During handling of the above exception, another exception occurred:

Traceback (most recent call last):
  File "test.py", line 7, in <module>
    datasets = load_dataset("csv", data_files=data_files, delimiter="\t")
  File "/projectnb2/media-framing/env-trans4/lib/python3.7/site-packages/datasets/load.py", line 852, in load_dataset
    use_auth_token=use_auth_token,
  File "/projectnb2/media-framing/env-trans4/lib/python3.7/site-packages/datasets/builder.py", line 616, in download_and_prepare
    dl_manager=dl_manager, verify_infos=verify_infos, **download_and_prepare_kwargs
  File "/projectnb2/media-framing/env-trans4/lib/python3.7/site-packages/datasets/builder.py", line 699, in _download_and_prepare
    + str(e)
OSError: Cannot find data file. 
Original error:
error closing file
lhoestq commented 2 years ago

Hi, could this be a permission error ? I think it fails to close the arrow file that contains the data from your CSVs in the cache.

By default datasets are cached in ~/.cache/huggingface/datasets, could you check that you have the right permissions ? You can also try to change the cache directory by passing cache_dir="path/to/my/cache/dir" to load_dataset.

YuhaoT commented 2 years ago

Thank you!! @lhoestq

For some reason, I don't have the default path for datasets to cache, maybe because I work from a remote system. The issue solved after I pass the cache_dir argument to the function. Thank you very much!!

bqcuong commented 1 year ago

Hi, could this be a permission error ? I think it fails to close the arrow file that contains the data from your CSVs in the cache.

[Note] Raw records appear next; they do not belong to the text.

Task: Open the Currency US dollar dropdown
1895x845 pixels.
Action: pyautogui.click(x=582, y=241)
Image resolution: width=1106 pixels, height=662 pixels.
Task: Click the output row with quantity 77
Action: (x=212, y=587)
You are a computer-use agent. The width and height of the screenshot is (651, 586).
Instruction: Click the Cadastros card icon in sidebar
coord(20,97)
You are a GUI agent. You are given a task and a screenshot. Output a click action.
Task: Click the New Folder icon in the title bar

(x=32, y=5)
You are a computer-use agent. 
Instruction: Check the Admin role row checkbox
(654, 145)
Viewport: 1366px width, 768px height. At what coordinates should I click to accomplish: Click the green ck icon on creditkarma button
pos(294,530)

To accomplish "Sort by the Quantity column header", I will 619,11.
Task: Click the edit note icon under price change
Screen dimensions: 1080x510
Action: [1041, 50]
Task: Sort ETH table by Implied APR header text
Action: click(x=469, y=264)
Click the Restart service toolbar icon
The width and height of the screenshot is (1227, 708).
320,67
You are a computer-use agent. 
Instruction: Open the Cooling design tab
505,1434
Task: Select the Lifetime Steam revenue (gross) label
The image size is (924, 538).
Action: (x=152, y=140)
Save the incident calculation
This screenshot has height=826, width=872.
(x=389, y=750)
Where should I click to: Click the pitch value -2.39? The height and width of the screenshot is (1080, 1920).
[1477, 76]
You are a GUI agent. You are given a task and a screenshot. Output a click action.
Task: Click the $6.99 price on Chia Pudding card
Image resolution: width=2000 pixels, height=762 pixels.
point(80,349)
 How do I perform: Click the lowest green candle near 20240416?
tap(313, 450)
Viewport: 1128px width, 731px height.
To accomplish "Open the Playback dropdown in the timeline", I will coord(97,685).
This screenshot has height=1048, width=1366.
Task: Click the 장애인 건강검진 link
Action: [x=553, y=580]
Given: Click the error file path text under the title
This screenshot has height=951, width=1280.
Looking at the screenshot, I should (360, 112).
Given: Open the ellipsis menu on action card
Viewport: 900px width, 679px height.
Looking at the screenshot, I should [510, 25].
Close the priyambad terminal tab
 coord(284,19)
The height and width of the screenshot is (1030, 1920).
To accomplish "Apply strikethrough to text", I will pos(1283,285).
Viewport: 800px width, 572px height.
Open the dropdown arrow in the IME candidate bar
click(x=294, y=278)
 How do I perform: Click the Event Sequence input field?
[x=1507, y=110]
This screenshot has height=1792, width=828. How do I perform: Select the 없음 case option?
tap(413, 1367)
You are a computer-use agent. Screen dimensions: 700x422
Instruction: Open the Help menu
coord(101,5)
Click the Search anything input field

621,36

By default datasets are cached in ~/.cache/huggingface/datasets, could you check that you have the right permissions ? You can also try to change the cache directory by passing cache_dir="path/to/my/cache/dir" to load_dataset.

This is the exact solution I have been finding for the whole afternoon. Thanks a lot! I tried to do a training on a cluster computing system. The user's home directory is shared between nodes. It always gets stuck at dataset loading... The reason might be, the node (with GPU) can't read/write data in the default cache folder (in my home directory). After using an intermediate cache folder, this issue is resolved for me.